Exercise aim >> Each entry below is to be transcribed exactly; pictures are not copied.

Information provided >>
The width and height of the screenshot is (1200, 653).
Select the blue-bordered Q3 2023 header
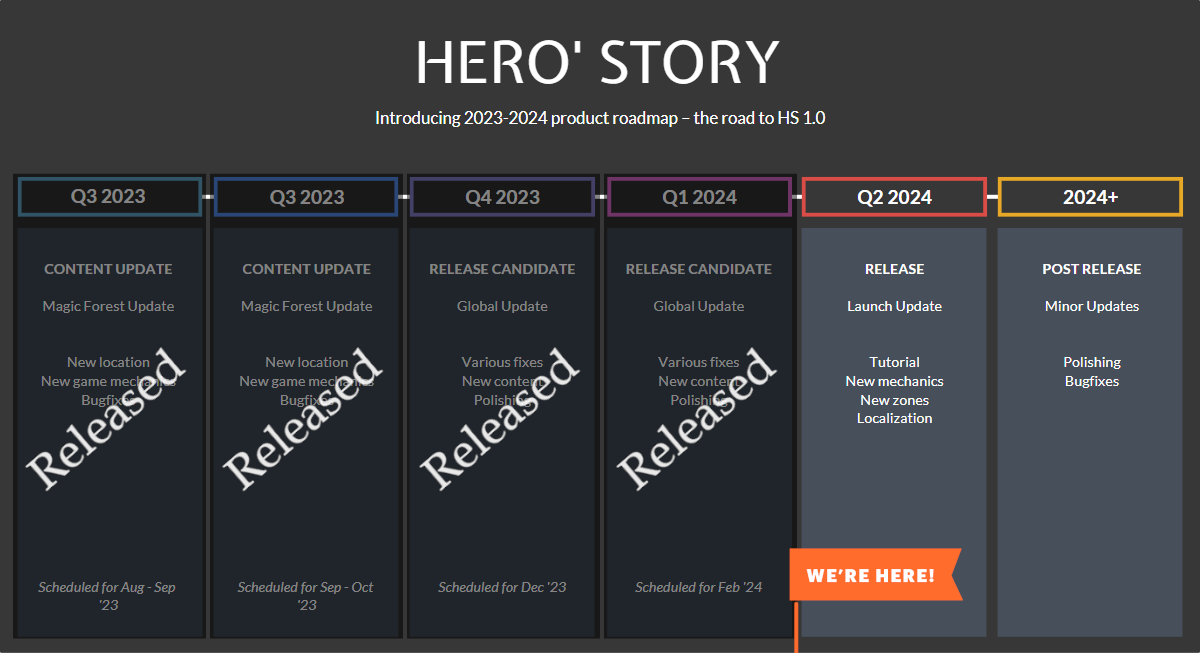[306, 197]
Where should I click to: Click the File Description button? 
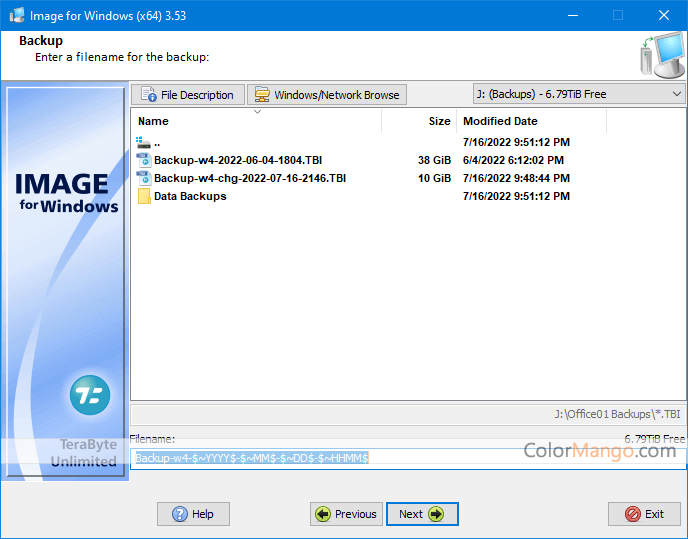coord(188,95)
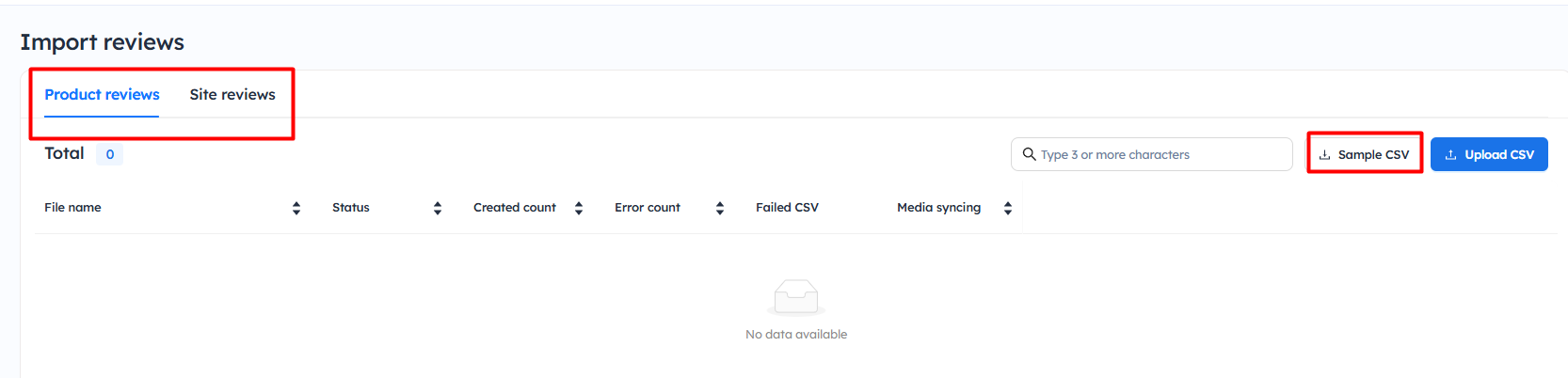Select the File name column header
The width and height of the screenshot is (1568, 378).
click(72, 208)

Task solution >>
The width and height of the screenshot is (1200, 653).
Select the blue-bordered Q3 2023 header
[306, 197]
Where should I click to: Click the File Description button? 
coord(188,95)
Select the File name column header
The width and height of the screenshot is (1568, 378).
click(72, 208)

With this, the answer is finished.